You know, I'm pretty sure it's sometimes used that way, but I'm also pretty sure that there's an actual category of discourse that involves men explaining things in a tone of certitude but from a position of ignorance.

This is part of humanity. It's not unique to men.

I've experienced first-hand the equivalent phenomena where straight people try to comment on what they think my situation is like as if they know what's going on, and end up being completely wrong.

Being bisexual, I know exactly what you're referring to. However, again, the typical mind fallacy is not unique to straight people, or men.

Now I'd agree that the term has become inflated sometimes to mean any negative male reaction to a female narrative, but that's just an argument for deflating it, not an argument that the inflation is universal, and that legitimate examples of illegitimate negative male reactions don't exist.

The issue with this argument is that "male" doesn't belong in your last sentence. Illegitimate arguments exist. Point out why they're illegitimate. If you can't, you have no business responding to the argument.

"Mansplaining" is sexist. It's kind of like the term "hysterical." Cognitive dissonance is encountering somebody who regularly uses the term "mansplaining" complaining about the sexist origins of the word "hysterical."

Comment author: [deleted] 12 April 2013 10:19:53PM 4 points [-]

"Mansplaining" is sexist. It's kind of like the term "hysterical."

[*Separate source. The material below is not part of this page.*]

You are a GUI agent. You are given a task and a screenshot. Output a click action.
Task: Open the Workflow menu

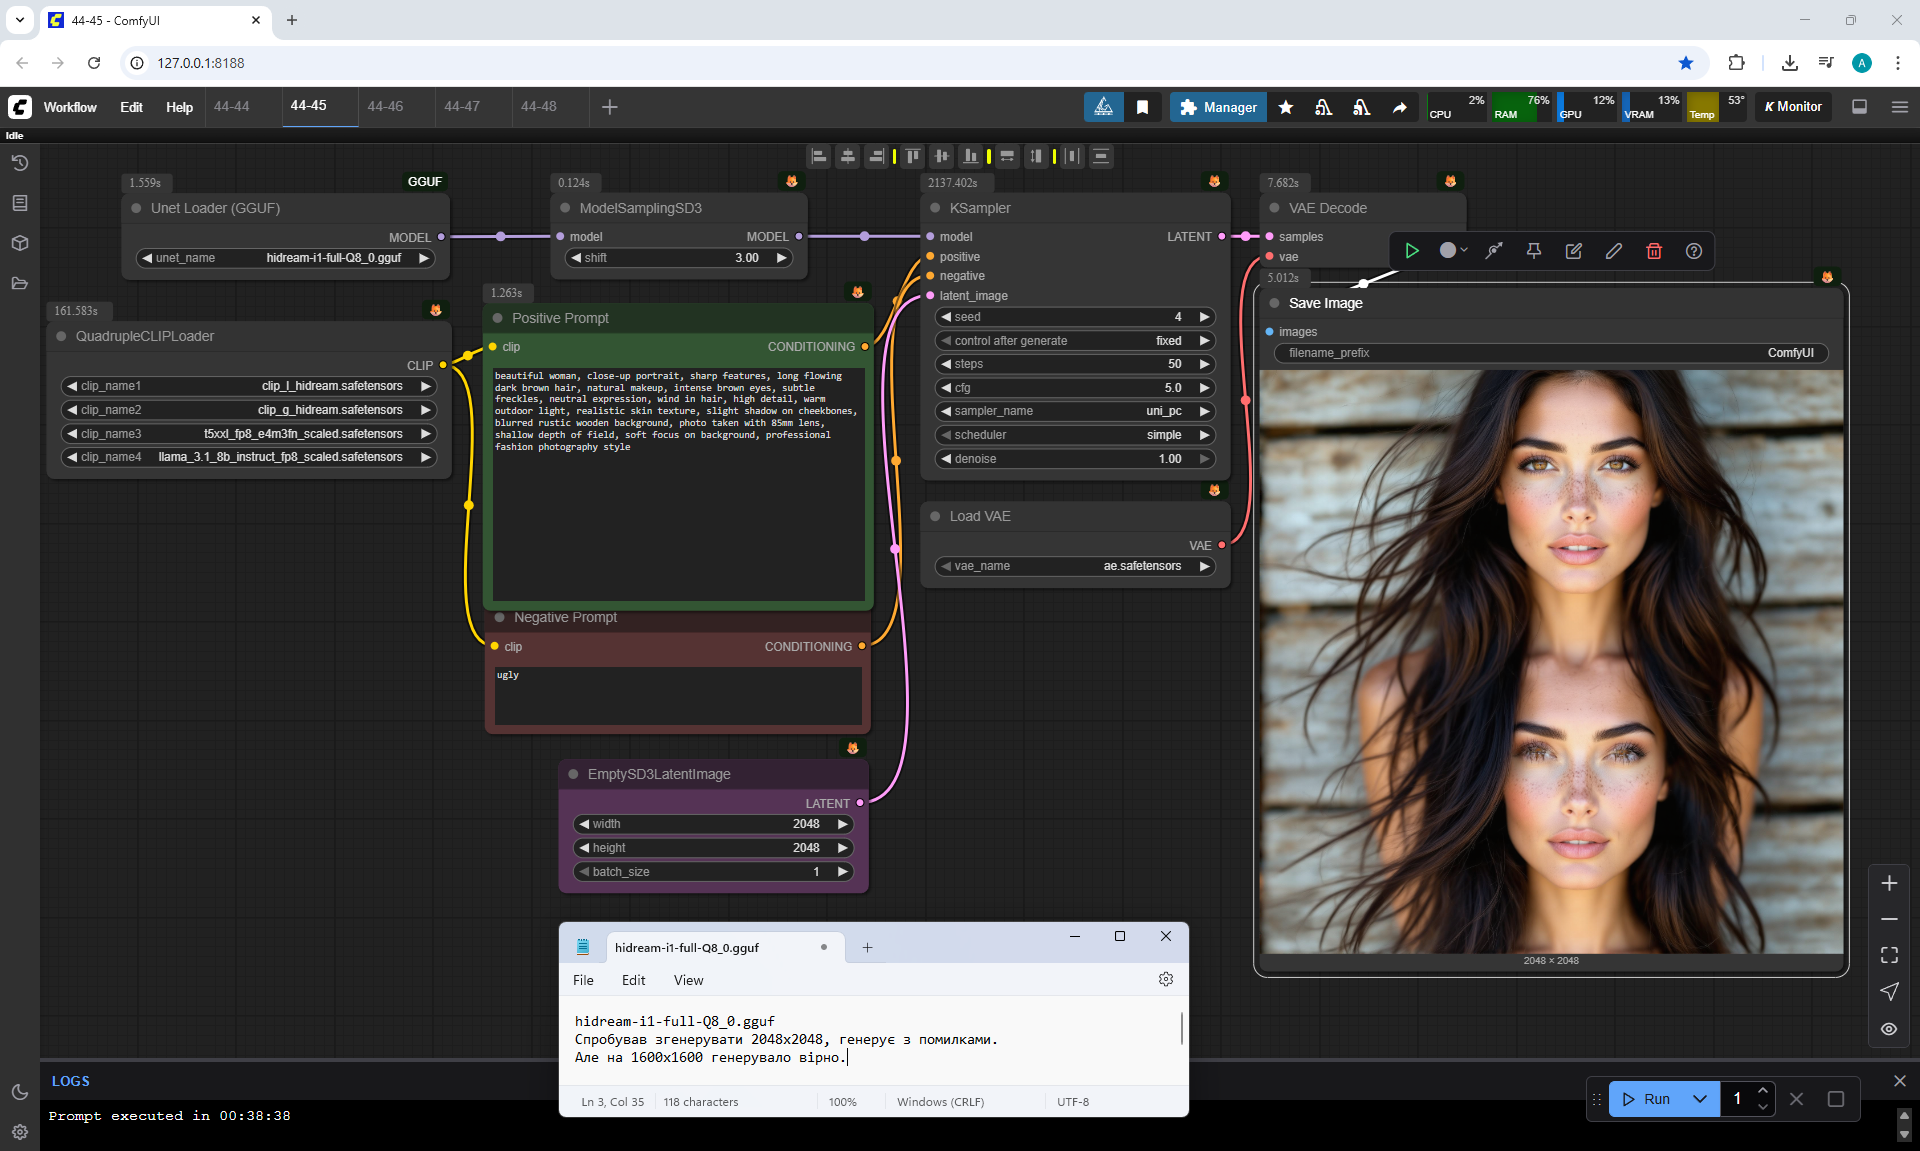click(70, 107)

Well... I'd guess that many of the people who use the word "hysterical" aren't aware of its etymology, or at least aren't thinking about it. (Is the word "bad" *ist because it originally meant "hermaphrodite"?)

Cognitive dissonance is encountering somebody who regularly uses the term "mansplaining" complaining about the sexist origins of the word "hysterical."

Yes.

Comment author: OrphanWilde 12 April 2013 11:11:58PM 5 points [-]

The root of the word refers to the Greek word hystera, which refers to the uterus. Hysteria -originally- referred to female sexual dysfunction, but medical quackery resulted in becoming a catch-all diagnosis in women experiencing unidentified symptoms.

Given that the treatment was using vibrators or other mechanisms of inducing orgasm, and given that the culture of the era was that men weren't supposed to desire sex/sex was demeaning to them, and women were supposed to be sex-crazy (the reverse is actually a fairly recent phenomenon - watch older movies and you'll still see traces of these attitudes), I suspect that women were frequently more than a little complicit in that particular bit of quackery.

Freud and other contemporary psychologists started using one of the quack versions of the word to describe emotional issues, and it stuck.